Serbia-The Favorite Kid On The Block
Foreign Domestic Investment On The Rise
Image by Zvonko
Serbia is the largest state of the Western Balkans. Since 2014, the country has been in the process of accession negotiations to join the European Union and has made good progress towards this strategic goal by implementing an ambitious economic and structural reforms that have produced results. The country is increasingly participating in EU and international peace-keeping missions.
Currently Serbia has grown into one of the most attractive investment locations in Eastern Europe, despite its long ethnic problems with neighboring countries and the strong political ties with Russia, its traditional orthodox ally, and its permanent geopolitical rivalry with EU and US. Today even China and Turkey are interested in putting funds to work in the tiny country.
According to the European negotiator, Johaness Hahn, the EU needs Serbia as the region’s leading force. Surely, the fact that Serbia is the only Christian non-EU country in the Western Balkans is an advantage, although that fact is never admitted loudly. Foreign Direct Investment (FDI) in Serbia constitute the pillar of Serbian government’s development strategy. Its rapid entry into the neo-liberal capitalist system of the global economy has been marked by such foreign investments. World class companies and banks such as Fiat, Telenor, Michelin, Coca-cola, Microsoft, Gazprom, Intesa SanPaolo Bank, Siemens, etc, control up to 76% of investments in Serbia. Interest for large manufacturing projects – food, beverages, tobacco, petroleum products, metal products, motor vehicles, machinery, – is increasing steeply. During 2017, Serbia has been the leading state regarding employment for the Balkans. Out of 400,000 new jobs, 300,000 have been in Serbia.
The EU is the biggest investor and employer in the country. 2/3 of FDI in Serbia is coming from EU. 67% of Serbian exports go to EU member states, which have not only given financial aid and donations to Serbia, but also assistance and know-how. Italy with its heavy industry and banks and Germany with telecommunication projects are among big investors.
But other countries have their sight set on Serbia, as well, competing with EU.
China is investing 5.5 billion EUR in infrastructure projects, such as the Belgrade-Bar (MN) highway and the Belgrade-Budapest high speed railway. The big country has not only transactional ties with Serbia, China is one of the few countries to support Serbia’s position on Kosovo, refusing to recognize its independence. Some diplomats are warning that China, like Russia, could become a threat to the Balkans’ stability.

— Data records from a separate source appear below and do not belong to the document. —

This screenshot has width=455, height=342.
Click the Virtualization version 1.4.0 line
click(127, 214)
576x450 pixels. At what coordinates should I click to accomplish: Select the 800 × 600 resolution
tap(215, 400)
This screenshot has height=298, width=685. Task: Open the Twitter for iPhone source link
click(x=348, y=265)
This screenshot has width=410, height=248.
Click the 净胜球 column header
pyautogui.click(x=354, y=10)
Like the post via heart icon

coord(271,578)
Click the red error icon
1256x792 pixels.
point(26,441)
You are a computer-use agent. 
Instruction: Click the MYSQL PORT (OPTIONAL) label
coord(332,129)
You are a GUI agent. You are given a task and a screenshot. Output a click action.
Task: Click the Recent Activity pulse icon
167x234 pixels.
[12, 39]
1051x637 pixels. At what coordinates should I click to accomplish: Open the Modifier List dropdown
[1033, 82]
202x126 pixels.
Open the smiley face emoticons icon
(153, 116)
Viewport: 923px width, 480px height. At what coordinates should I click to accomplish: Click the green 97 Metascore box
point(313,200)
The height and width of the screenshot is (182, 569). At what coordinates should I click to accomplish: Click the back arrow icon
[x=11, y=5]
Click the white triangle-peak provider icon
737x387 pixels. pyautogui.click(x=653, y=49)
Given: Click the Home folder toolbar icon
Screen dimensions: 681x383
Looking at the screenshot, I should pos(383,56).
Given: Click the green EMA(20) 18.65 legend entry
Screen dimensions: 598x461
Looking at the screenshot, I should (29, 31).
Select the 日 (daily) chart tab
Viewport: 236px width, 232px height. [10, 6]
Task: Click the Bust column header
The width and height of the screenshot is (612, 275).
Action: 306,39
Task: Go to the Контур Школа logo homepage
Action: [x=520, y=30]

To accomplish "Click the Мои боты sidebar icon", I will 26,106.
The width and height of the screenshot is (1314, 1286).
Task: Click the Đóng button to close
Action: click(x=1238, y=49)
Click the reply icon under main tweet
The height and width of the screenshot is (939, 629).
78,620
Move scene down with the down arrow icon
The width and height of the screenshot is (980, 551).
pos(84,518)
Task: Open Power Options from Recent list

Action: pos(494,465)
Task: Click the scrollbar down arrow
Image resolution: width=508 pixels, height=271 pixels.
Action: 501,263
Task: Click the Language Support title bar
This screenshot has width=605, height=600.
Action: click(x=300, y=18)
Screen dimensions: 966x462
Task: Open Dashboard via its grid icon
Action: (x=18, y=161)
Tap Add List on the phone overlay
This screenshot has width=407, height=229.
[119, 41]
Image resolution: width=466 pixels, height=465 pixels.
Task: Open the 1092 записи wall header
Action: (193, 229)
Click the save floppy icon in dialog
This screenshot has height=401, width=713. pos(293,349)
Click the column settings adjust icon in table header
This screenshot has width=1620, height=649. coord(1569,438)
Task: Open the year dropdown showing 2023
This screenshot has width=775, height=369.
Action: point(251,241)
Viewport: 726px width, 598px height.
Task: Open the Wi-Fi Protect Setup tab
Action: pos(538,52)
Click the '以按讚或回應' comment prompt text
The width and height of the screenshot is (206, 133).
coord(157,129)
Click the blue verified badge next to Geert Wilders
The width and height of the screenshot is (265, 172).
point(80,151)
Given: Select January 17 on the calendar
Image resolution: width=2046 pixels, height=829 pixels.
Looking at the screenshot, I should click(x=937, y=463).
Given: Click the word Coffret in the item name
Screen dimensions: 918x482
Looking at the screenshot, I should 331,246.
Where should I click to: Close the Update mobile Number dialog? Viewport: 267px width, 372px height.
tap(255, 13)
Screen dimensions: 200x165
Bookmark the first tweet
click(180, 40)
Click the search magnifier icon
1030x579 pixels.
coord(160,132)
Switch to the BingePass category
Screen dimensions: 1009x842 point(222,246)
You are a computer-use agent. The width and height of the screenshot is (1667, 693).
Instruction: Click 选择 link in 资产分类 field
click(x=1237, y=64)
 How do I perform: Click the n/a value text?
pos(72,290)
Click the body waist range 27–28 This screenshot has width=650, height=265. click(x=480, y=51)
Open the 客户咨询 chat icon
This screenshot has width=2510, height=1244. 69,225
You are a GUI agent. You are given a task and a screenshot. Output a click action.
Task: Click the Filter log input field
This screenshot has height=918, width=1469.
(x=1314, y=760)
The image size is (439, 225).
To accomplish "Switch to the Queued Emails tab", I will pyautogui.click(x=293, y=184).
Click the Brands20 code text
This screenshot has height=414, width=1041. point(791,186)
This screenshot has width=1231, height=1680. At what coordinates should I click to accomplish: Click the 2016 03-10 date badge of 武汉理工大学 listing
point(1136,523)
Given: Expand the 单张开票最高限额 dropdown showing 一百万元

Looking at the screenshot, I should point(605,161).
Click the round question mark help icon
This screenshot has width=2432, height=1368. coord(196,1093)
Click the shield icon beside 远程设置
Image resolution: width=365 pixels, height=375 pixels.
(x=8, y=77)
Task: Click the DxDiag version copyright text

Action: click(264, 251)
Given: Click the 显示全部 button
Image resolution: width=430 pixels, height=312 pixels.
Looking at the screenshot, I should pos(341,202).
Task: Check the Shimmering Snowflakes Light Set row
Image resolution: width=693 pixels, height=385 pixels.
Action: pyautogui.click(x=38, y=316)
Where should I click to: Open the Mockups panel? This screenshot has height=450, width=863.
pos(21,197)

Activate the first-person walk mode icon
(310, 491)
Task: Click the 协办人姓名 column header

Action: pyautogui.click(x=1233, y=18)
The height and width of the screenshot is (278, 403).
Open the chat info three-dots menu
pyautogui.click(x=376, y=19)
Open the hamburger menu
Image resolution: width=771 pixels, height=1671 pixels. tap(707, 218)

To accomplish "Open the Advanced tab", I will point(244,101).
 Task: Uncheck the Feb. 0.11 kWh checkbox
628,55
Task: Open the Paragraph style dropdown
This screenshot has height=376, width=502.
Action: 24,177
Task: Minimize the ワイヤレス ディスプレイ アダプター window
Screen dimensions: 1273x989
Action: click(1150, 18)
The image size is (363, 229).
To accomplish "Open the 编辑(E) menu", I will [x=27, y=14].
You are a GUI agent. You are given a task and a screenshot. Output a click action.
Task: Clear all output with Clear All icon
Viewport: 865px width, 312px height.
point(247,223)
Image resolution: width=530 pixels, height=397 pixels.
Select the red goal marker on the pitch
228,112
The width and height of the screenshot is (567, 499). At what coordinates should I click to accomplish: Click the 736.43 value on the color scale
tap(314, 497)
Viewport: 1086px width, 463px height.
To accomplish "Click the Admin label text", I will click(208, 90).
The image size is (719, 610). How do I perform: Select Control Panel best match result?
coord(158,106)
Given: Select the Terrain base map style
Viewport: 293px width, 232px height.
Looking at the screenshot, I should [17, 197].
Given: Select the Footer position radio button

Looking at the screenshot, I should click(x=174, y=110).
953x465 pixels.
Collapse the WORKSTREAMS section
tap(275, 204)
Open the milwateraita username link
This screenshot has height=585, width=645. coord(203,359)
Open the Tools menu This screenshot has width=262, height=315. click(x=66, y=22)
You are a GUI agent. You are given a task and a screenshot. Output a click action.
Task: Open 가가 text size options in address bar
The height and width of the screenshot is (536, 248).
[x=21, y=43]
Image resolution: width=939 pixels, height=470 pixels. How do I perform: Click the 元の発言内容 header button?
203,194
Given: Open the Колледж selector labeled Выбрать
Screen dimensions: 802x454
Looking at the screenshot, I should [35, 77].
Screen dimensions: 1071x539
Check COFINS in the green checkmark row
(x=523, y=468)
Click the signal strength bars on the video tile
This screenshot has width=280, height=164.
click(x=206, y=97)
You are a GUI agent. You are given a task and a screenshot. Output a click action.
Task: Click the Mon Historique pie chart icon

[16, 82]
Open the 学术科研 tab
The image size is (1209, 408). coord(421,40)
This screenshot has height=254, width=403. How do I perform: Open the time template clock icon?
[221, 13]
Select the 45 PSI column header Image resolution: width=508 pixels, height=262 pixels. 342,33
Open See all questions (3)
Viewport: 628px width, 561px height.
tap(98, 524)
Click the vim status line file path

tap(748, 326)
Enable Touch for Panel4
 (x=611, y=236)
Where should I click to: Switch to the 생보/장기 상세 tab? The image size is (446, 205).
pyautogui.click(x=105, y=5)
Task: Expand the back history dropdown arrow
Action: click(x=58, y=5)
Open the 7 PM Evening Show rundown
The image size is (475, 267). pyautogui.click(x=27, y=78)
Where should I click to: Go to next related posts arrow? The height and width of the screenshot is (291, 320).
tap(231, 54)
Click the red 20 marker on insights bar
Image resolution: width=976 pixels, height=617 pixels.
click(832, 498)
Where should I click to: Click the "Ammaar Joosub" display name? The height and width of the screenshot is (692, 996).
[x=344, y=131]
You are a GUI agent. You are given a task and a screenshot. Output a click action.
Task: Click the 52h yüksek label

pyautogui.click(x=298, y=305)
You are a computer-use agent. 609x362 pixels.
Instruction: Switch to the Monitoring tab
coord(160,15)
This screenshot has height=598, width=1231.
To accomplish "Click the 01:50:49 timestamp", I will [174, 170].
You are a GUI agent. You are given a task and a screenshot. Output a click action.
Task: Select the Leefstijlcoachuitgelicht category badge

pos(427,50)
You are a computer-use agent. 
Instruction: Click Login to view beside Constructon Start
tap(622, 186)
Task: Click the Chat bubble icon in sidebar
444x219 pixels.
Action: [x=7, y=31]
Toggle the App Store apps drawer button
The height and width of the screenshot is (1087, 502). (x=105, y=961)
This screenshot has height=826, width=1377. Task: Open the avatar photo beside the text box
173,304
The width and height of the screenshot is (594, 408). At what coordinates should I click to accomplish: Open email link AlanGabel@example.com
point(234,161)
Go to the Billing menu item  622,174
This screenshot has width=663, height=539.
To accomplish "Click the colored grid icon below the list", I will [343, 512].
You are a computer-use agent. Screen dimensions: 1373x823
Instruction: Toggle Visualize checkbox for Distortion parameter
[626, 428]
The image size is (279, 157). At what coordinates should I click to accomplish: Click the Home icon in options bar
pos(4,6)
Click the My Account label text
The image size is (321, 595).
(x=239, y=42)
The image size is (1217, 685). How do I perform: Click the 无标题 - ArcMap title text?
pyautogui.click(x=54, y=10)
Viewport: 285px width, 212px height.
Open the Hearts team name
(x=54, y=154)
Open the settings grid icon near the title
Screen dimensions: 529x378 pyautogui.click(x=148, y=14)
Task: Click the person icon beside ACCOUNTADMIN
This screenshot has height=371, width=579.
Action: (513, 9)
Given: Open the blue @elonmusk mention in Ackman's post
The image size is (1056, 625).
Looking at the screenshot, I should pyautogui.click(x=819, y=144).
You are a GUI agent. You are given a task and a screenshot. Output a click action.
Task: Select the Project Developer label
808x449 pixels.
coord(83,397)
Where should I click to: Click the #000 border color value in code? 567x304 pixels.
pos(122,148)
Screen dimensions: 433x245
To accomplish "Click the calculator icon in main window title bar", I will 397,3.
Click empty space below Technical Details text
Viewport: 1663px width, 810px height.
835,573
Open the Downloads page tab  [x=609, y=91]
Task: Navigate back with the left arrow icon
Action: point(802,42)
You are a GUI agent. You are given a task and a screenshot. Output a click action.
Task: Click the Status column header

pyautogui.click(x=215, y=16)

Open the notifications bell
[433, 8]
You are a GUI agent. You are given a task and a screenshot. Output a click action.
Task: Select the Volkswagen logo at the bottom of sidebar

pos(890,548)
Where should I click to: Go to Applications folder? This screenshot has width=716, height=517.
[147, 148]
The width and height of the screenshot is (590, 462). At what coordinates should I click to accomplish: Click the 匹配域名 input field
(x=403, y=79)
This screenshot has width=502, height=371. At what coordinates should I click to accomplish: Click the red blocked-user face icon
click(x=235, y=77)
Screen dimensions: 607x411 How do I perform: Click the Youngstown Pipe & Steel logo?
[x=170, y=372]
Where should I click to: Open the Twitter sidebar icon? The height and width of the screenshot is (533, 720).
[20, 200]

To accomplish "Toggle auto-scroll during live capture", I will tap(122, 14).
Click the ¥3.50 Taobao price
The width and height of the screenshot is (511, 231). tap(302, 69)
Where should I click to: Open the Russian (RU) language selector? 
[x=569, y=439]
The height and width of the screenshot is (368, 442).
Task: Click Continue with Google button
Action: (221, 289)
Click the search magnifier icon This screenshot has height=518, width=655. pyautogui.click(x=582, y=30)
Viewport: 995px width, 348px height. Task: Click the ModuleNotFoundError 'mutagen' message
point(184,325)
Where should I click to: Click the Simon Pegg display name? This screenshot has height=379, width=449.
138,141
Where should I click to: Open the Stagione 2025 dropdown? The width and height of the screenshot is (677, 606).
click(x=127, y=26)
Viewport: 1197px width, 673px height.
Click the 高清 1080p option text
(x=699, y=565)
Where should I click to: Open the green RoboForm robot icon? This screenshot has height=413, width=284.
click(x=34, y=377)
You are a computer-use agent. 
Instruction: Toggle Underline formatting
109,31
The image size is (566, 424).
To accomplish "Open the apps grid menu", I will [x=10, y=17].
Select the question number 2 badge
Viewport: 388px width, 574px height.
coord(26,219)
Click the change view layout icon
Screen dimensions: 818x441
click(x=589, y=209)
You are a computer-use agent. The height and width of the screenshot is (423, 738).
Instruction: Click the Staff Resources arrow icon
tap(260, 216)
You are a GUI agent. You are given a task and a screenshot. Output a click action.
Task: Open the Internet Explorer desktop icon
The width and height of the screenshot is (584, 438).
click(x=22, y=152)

Turkey considers Serbia as a prime strategic country, regarding its position as a link between Southern and Central Europe. Turkish investments in Serbia are expected to grow in the short term, as the country offers the best conditions for FDI. Trade agreements are signed in manufacturing plants and agriculture. The common goal is to reach 1 billion USD in trade volume. Turkey is also investing in Belgrade-Sarajevo highway construction. There are other agreements on energy cooperation, such as the prospect of natural gas supplies to Serbia via the Turkish Stream pipeline, a joint project between Turkey and Russia.
Russia is one of the most important external trade partners of Serbia, thanks to the free-trade agreement between the two countries. It is continuing to help its little sister, especially with 4 billion USD investments in transport, energy, and the oil and gas industry. Over 30 Russian companies have a notable presence in the Serbian banking system. Russia is the third biggest foreign trade partner, after Italy and Germany.
Although Europe continues to press Serbia, regarding the high level dialogue between Belgrade and Pristina, which will serve to support the normalization process between two countries and Serbia’s integration in EU, it does not seem that such an issue is hindering the country to prosper through foreign investments.
Where there is good will on the part of big countries to help smaller countries to improve, the outcome is positive. The problem is how to become the favorite.